Every record must be reproduced exactly. Leave none out.
DATA SHOWN Start Marker
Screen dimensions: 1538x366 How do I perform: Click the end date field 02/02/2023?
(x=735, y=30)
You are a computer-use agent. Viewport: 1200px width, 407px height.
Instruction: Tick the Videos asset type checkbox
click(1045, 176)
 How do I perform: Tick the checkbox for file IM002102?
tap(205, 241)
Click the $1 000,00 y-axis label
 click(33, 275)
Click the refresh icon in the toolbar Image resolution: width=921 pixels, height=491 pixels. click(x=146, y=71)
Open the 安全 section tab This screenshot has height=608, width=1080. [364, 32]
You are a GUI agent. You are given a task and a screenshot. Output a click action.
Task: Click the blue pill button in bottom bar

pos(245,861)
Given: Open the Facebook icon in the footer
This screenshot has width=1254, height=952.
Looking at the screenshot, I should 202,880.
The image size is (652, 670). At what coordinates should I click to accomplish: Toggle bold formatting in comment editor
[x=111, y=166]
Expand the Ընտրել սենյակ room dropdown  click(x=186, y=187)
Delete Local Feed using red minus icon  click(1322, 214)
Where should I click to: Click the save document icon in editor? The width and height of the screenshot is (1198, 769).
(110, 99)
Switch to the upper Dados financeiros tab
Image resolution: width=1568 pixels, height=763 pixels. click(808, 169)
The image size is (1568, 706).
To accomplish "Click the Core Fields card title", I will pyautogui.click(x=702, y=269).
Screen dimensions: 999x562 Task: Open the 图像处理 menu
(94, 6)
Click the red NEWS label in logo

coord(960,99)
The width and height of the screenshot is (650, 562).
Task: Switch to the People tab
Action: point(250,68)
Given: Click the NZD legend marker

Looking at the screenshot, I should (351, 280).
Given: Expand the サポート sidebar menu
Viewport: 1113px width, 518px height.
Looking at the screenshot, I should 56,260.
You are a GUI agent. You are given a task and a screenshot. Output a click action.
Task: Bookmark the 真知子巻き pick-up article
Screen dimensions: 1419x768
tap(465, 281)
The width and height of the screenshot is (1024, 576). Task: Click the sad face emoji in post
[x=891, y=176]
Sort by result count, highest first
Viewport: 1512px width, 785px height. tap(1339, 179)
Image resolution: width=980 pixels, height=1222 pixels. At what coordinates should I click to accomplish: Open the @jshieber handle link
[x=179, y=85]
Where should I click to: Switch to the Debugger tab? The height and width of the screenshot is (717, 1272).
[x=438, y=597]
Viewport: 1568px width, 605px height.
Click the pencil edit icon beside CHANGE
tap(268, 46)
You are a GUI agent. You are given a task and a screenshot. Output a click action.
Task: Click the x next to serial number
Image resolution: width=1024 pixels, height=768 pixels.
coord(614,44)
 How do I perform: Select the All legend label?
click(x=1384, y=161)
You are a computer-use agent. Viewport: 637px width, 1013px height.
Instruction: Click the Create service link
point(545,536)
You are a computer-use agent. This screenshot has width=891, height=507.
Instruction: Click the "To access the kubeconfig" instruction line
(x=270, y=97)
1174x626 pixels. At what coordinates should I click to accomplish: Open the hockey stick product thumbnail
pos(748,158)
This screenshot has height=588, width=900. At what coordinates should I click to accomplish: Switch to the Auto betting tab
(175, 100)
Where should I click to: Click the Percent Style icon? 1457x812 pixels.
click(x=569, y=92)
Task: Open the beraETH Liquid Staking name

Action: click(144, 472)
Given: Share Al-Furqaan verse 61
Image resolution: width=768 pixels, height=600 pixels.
DATA SHOWN End Marker
- [REPLY TO THE EXERCISE]:
Screen dimensions: 1538x366 How do I perform: Click the end date field 02/02/2023?
(x=735, y=30)
You are a computer-use agent. Viewport: 1200px width, 407px height.
Instruction: Tick the Videos asset type checkbox
click(1045, 176)
 How do I perform: Tick the checkbox for file IM002102?
tap(205, 241)
Click the $1 000,00 y-axis label
 click(33, 275)
Click the refresh icon in the toolbar Image resolution: width=921 pixels, height=491 pixels. click(x=146, y=71)
Open the 安全 section tab This screenshot has height=608, width=1080. [364, 32]
You are a GUI agent. You are given a task and a screenshot. Output a click action.
Task: Click the blue pill button in bottom bar

pos(245,861)
Given: Open the Facebook icon in the footer
This screenshot has width=1254, height=952.
Looking at the screenshot, I should 202,880.
The image size is (652, 670). At what coordinates should I click to accomplish: Toggle bold formatting in comment editor
[x=111, y=166]
Expand the Ընտրել սենյակ room dropdown  click(x=186, y=187)
Delete Local Feed using red minus icon  click(1322, 214)
Where should I click to: Click the save document icon in editor? The width and height of the screenshot is (1198, 769).
(110, 99)
Switch to the upper Dados financeiros tab
Image resolution: width=1568 pixels, height=763 pixels. click(808, 169)
The image size is (1568, 706).
To accomplish "Click the Core Fields card title", I will pyautogui.click(x=702, y=269).
Screen dimensions: 999x562 Task: Open the 图像处理 menu
(94, 6)
Click the red NEWS label in logo

coord(960,99)
The width and height of the screenshot is (650, 562).
Task: Switch to the People tab
Action: point(250,68)
Given: Click the NZD legend marker

Looking at the screenshot, I should (351, 280).
Given: Expand the サポート sidebar menu
Viewport: 1113px width, 518px height.
Looking at the screenshot, I should 56,260.
You are a GUI agent. You are given a task and a screenshot. Output a click action.
Task: Bookmark the 真知子巻き pick-up article
Screen dimensions: 1419x768
tap(465, 281)
The width and height of the screenshot is (1024, 576). Task: Click the sad face emoji in post
[x=891, y=176]
Sort by result count, highest first
Viewport: 1512px width, 785px height. tap(1339, 179)
Image resolution: width=980 pixels, height=1222 pixels. At what coordinates should I click to accomplish: Open the @jshieber handle link
[x=179, y=85]
Where should I click to: Switch to the Debugger tab? The height and width of the screenshot is (717, 1272).
[x=438, y=597]
Viewport: 1568px width, 605px height.
Click the pencil edit icon beside CHANGE
tap(268, 46)
You are a GUI agent. You are given a task and a screenshot. Output a click action.
Task: Click the x next to serial number
Image resolution: width=1024 pixels, height=768 pixels.
coord(614,44)
 How do I perform: Select the All legend label?
click(x=1384, y=161)
You are a computer-use agent. Viewport: 637px width, 1013px height.
Instruction: Click the Create service link
point(545,536)
You are a computer-use agent. This screenshot has width=891, height=507.
Instruction: Click the "To access the kubeconfig" instruction line
(x=270, y=97)
1174x626 pixels. At what coordinates should I click to accomplish: Open the hockey stick product thumbnail
pos(748,158)
This screenshot has height=588, width=900. At what coordinates should I click to accomplish: Switch to the Auto betting tab
(175, 100)
Where should I click to: Click the Percent Style icon? 1457x812 pixels.
click(x=569, y=92)
Task: Open the beraETH Liquid Staking name

Action: click(144, 472)
Given: Share Al-Furqaan verse 61
Image resolution: width=768 pixels, height=600 pixels.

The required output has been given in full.